GDPR, Applied GDPR and the Data Protection Act
For the more geeky amongst us, May was an exciting month, with GDPR finally coming in to force, the Law Enforcement Directive, the repeal of the Data Protection Act 1998, getting the Data Protection Act 2018 at the last moment and myriad small changes hidden in the depths of the Byzantium complexity of the new law.
The Data Protection Act 2018 picks up the mantle of the Data Protection Act 1998 by being one of the worst constructed pieces of legislation on the statute books. To start to untangle the mess, it’s easier to split the privacy law elements into:
- GDPR: what is in EU General Data Protection Regulation (EU16/679)
- Applied GDPR: the permitted derogations into UK domestic law
- Data Protection Act 2018: specific requirements which are not captured within GDPR or Applied GDPR components, for example the Law Enforcement Directive, which must have a state law to implement, including processing, Intelligence Services processing, further legal bases, exemptions and specific requirements.
Applied GDPR is where the UK has varied GDPR, for example where GDPR states that the Controller or Processor must do X, but the UK has decided to adopt another definition, meaning or method. The law should be read as in GDPR but qualified by the modified terms and meaning under Data Protection Act 2018.
Example: GDPR Article 8(1) states ‘…..where the child is below the age of 16 years, such processing shall be lawful only if and to the extent that consent is given or authorised by the holder of parental responsibility over the child. Member States may provide by law for a lower age for those purposes provided that such lower age is not below 13 years.’
Data Protection Act 2018 (Part 2, Chapter 2, Section 9) the UK adopts its own standard: ‘In Article 8(1) of the GDPR (conditions applicable to child’s consent in relation to information society services)—
(a)references to “16 years” are to be read as references to “13 years”.…’
The main elements of Applied GDPR appear in the definitions in Part 2, Chapter 1, and explain where Applied GDPR occurs (primarily within Part 2, Chapter 2 and Part 2, Chapter 3). There are also provisions in relation to Applied GDPR in DPA2018 Schedule 6. Applied GDPR also needs to be read with the Keeling schedule, as this makes clear what has been changed or amended and the intention of lawmakers, useful when trying to interpret the law!
It is important to be clear under which law you will be processing and for what purpose, whether it is GDPR or under the Data Protection Act 2018. This will make is easier to determine which principles apply, legal basis and applicable exemptions.
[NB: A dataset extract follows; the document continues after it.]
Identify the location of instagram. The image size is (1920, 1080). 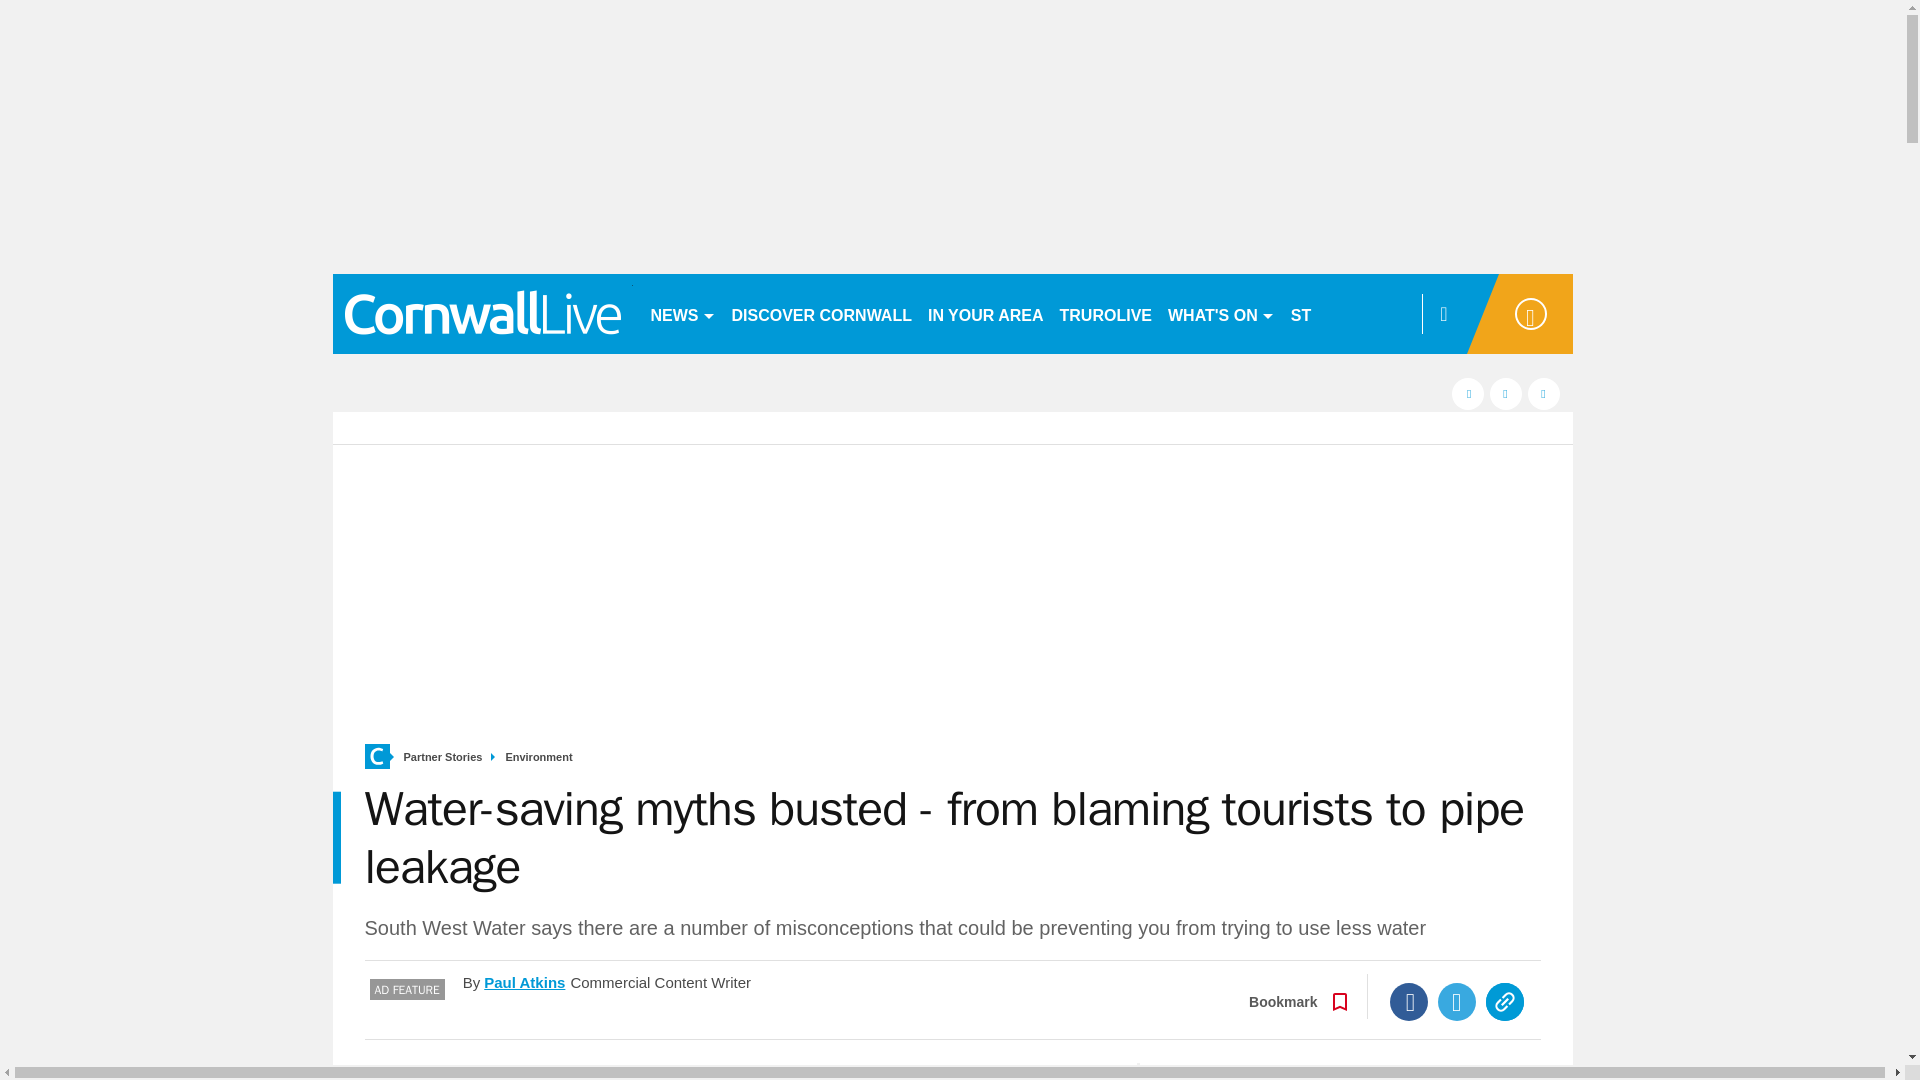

Example B: CCTV monitoring: if you are using CCTV to monitor your premises (for the safety of your premises, staff), you will be processing under GDPR. If you are using CCTV to monitor for enforcement purposes e.g. ‘control room to monitor public streets for public safety and support the Police with the prevention and detection of crime’, you will be processing under the Data Protection Act 2018 (Law Enforcement). Data Protection Act 2018, especially for law enforcement, will have different principles, requirements and exemptions than what you would have under GDPR.
If you are processing under GDPR, you may then wish to reflect back to the Applied GDPR component of Data Protection Act 2018, to see whether you need to apply any UK definitions/meaning/exemptions for that particular purpose. There are some elements of the Data Protection Act 2018 that reverts back to comply with GDPR.
Example C: Schedule 1, Part 4 DPA 2018 is a requirement if you are processing specified special personal data/Category of data under DPA 2018, for a policy document to be completed. The policy document must demonstrate what you are processing under DPA 2018 to be compliant with the Article 5 GDPR principles.
So, it is important when determining purpose and processing means, all components of these legislation (GDPR, Applied GDPR and ‘catch all’ Data Protection Act 2018) should be read and applied in conjunction with one another. Utilising the Keeling Schedule will help you navigate how to apply and interpret applied GDPR.
On the plus side, if you are a data protection, you are pretty much assured a job for the next 20 years, and can look forward to the Data Protection Act 2038.